Auf jeden Fall fällt auf, daß sich unter diesen „Geretteten“ zahlreiche CVer befinden, darunter auch viele, die er von der Carolina bzw. vom Kürnberg her gekannt haben muß, wie z. B. die Priester Pieller und Fried. Trifft auf diese ausschließlich ein Rückversicherungsgrund für die Zeit nach einem verlorenen Krieg zu? Oder schimmerte hier bei ihm noch das „unauslöschliche Merkmal“ des Burscheneides durch? Bis viele Jahre nach dem Krieg wurde in Wiener Verbindungen von einem CVer in der Gestapo erzählt, der geholfen haben soll.

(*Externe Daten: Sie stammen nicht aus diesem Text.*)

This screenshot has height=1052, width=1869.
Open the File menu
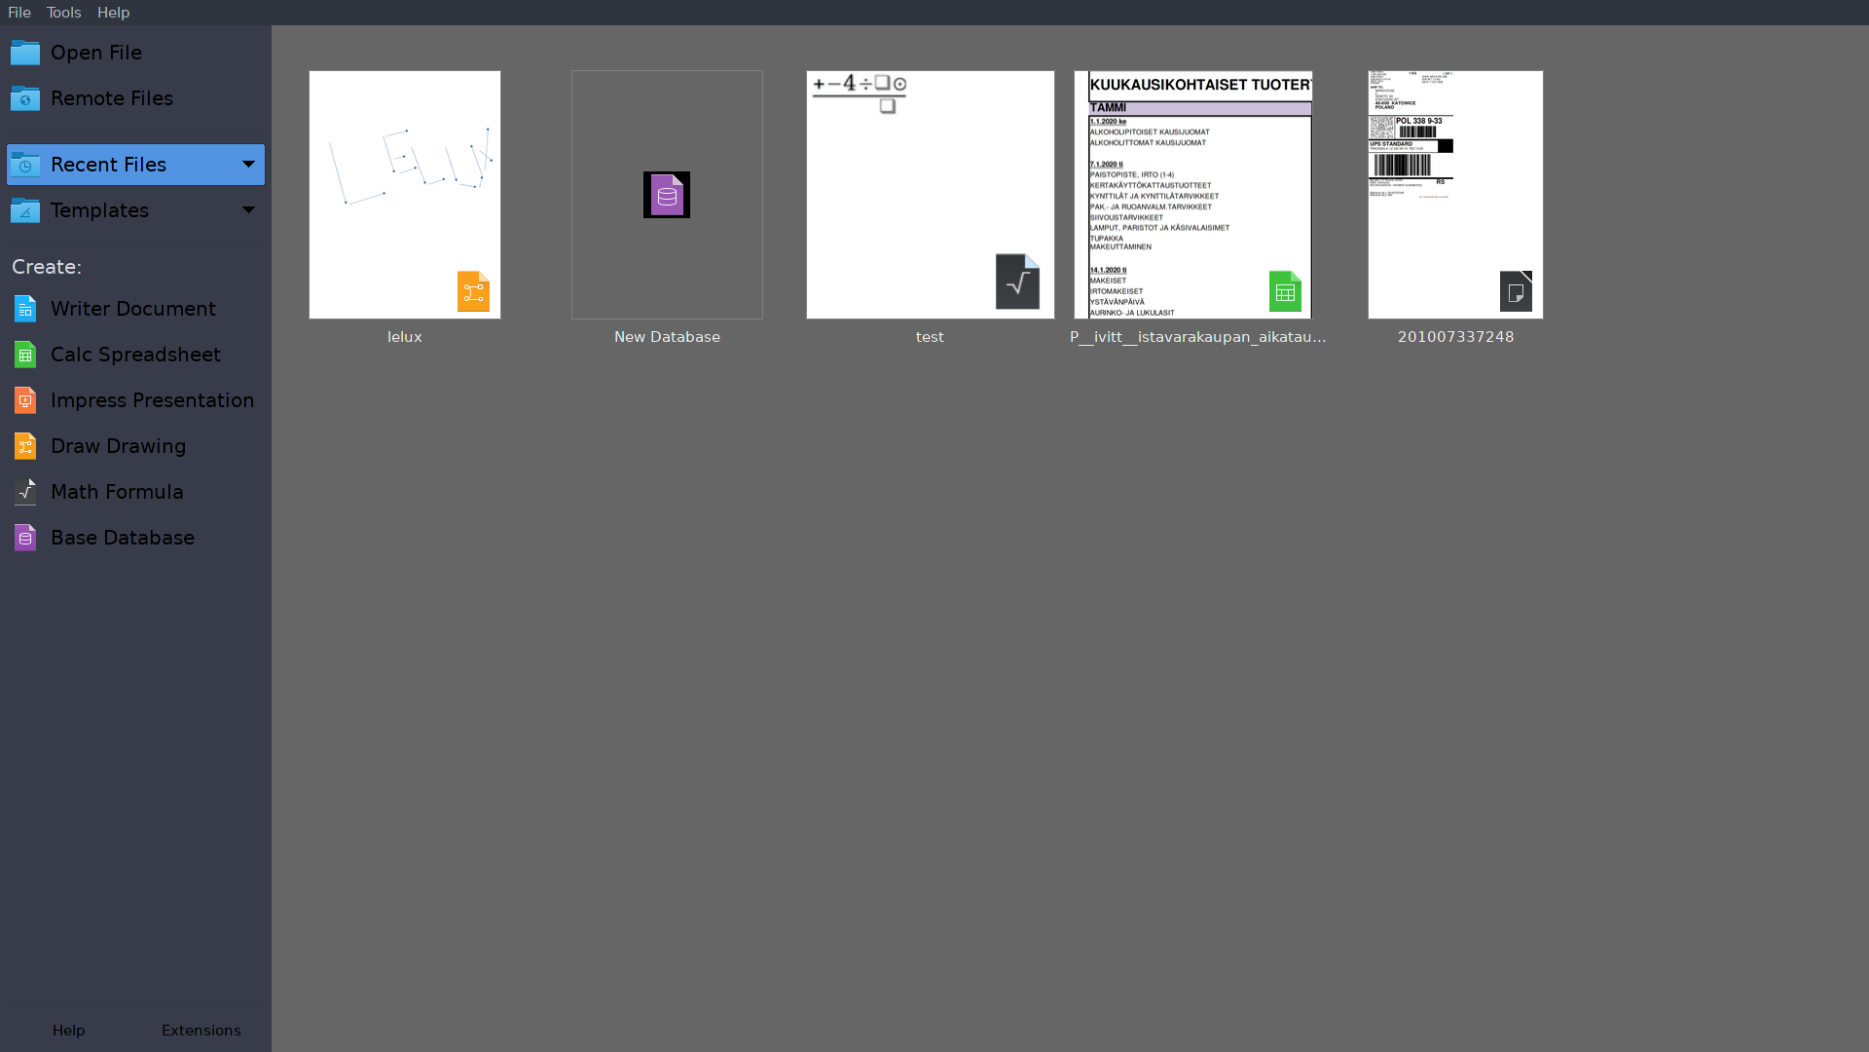(19, 13)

Auch muß es ihm andererseits bewußt gewesen sein, daß er mit solchen Hilfeaktionen ein hohes persönliches Risiko einging. Gerade in seiner Stellung war ihm sicherlich bekannt, was mit solchen Personen im NS-System passiert ist. Das ist ja dann mit seiner Verhaftung Anfang 1945 und seiner Verurteilung zum Tod auch eingetreten. Interessant ist übrigens, daß er bis 1946 – in der Zeit vor der Anklage in Österreich – sogar als Widerstandskämpfer und NS-Opfer gegolten hat. Auch seine Verbindung Kürnberg tappte einige Zeit bezüglich seines Schicksals im Dunklen. Aufgrund der Meldungen über seine Verurteilung zum Tode wurde ins Karteiblatt „1944 hingerichtet“ notiert. Nach Kenntnis seiner Verurteilung wurde fälschlicherweise auf „lebenslänglich verurteilt“ korrigiert.

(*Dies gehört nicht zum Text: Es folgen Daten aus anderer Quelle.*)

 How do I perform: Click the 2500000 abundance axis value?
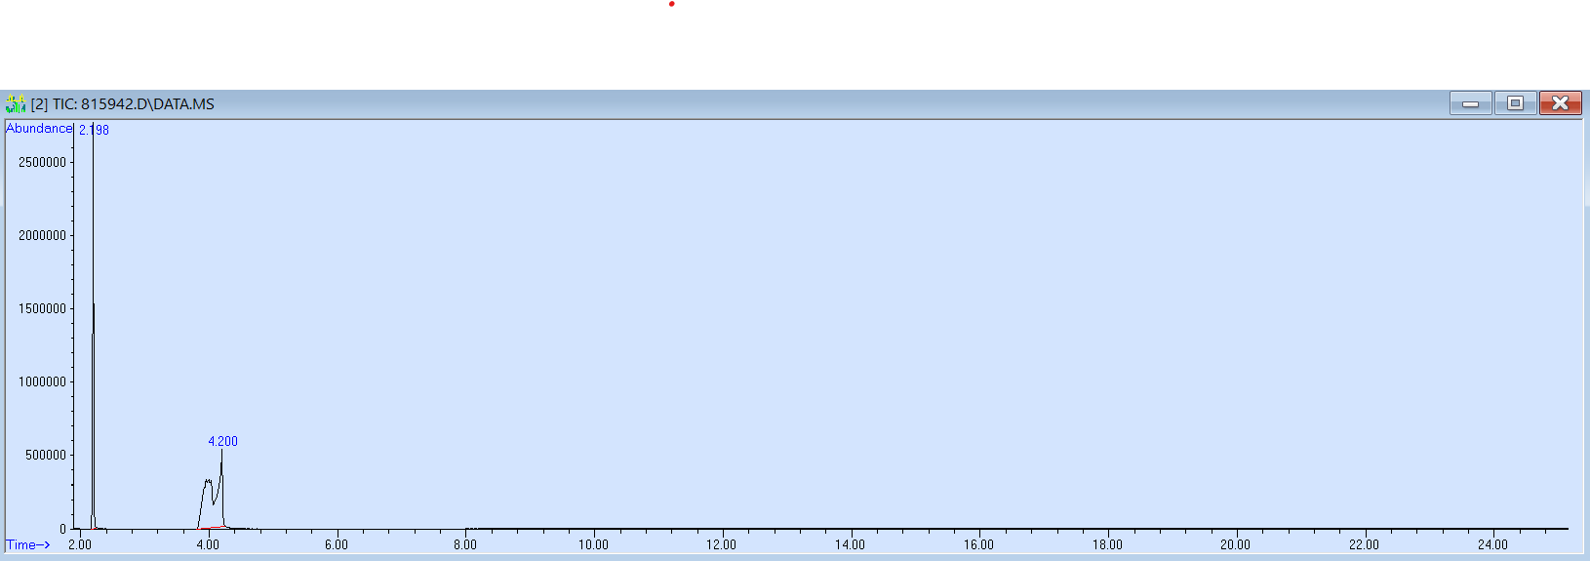42,162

Die Aussagen Jakob Frieds beim Prozeß gegen Ebner lassen aber auch einen anderen Schluß zu, daß nämlich durchaus persönliche Überzeugungsmotive, auch die seines katholischen Glaubens oder schlicht und einfach das schlechte Gewissen, die Triebfeder seines Handelns gewesen sein könnten. Ebner wurde als Kind und Jugendlicher stark katholisch geprägt, insbesondere durch seine Mutter, und war Meßdiener am Dom zu Brixen. Diese Milieuprägung hinterläßt sehr oft eine Irreversibilität, die auch nach zwischenzeitlich anderwärtiger Orientierung („Glaubensabfall“), wieder aufbrechen kann. Das wird oftmals von jenen, die möglicherweise diese Prägung nicht erhalten haben, übersehen. Das Gespräch zwischen Ebner und Fried im September 1944, das von diesem in seiner Autobiographie geschildert wird, kann – wenn man entsprechende Kenntnisse des klerikalen Milieus hat – durchaus als ein solches in einem „forum internum“ gewertet werden. Dafür spricht auch die massive Entlastungsaussage Frieds für Ebner beim Prozeß.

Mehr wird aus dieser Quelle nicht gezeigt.